Just like many employers, Broward County, FL adopted a wellness program designed to encourage its employees to participate in certain health screenings. One concern all employers have concerning these programs is whether the ADA’s prohibition on non-voluntary medical examinations and disability-related inquiries makes these programs unlawful. The Eleventh Circuit, in Seff v. Broward County, FL, found that not to be the case here, applying a separate "safe harbor" provision of the ADA.
This case is an important victory for employers with workplace wellness programs, but it by no means settles all of the potential legal risks these programs face. Employers with wellness programs, particularly for those programs that are more robust in terms of the incentives they provide and the requirements employees have to meet to achieve those incentives, will continue to have to monitor other courts’ application of the ADA, as well as HIPAA, GINA, and other federal and state laws that affect wellness program design and administration.
Under the County’s program, a typical design adopted by many employers, employees receive $20 for participating in a “finger stick for glucose and cholesterol,” and an online Health Risk Assessment questionnaire which are used to identify Broward employees who had one of five disease states: asthma, hypertension, diabetes, congestive heart failure, or kidney disease. Employees suffering from any of the these would be able to take part in disease management programs.
A former employee sued claiming the assessment questionnaire violated the ADA’s prohibition on non-voluntary medical examinations and disability-related inquiries. The 11th Circuit rejected this argument, and agreed with the lower court’s decision that ADA’s safe harbor provision for insurance plans exempted the employee wellness program from any potentially relevant ADA prohibitions. That safe harbor states that the ADA “shall not be construed” as prohibiting a covered entity
from establishing, sponsoring, observing or administering the terms of a bona fide benefit plan that are based on underwriting risks, classifying risks, or administering such risks that are based on or not inconsistent with State law.

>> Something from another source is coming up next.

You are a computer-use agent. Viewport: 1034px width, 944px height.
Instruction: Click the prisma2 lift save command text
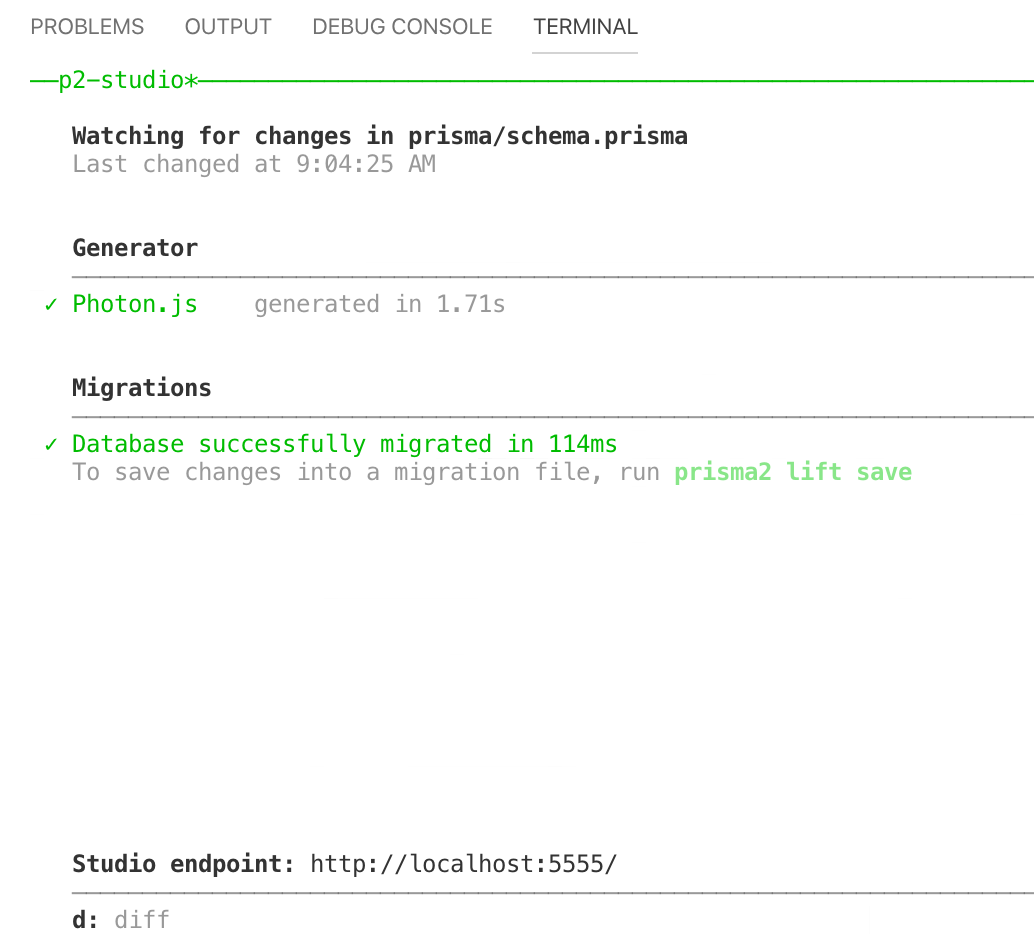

In an attempt to create a question of fact, the employee raised testimony in the case concerning whether the wellness program was part of the bona fide health plan. The Court did not agree and noted that it was not "aware of any authority suggesting that an employee wellness program must be explicitly identified in a benefit plan’s written documents to qualify as a “term” of the benefit plan within the meaning of the ADA’s safe harbor provision." Instead, the Court was satisfied that the wellness program was as part of the contract to provide Broward with a group health plan, the program was only available to group plan enrollees, and Broward presented the program as part of its group plan in at least two employee handouts.
The Court may have taken this position because Broward is a governmental plan, not subject to ERISA. However, we recommend that employers with similar designs include descriptions of their wellness programs in their group health plan documents.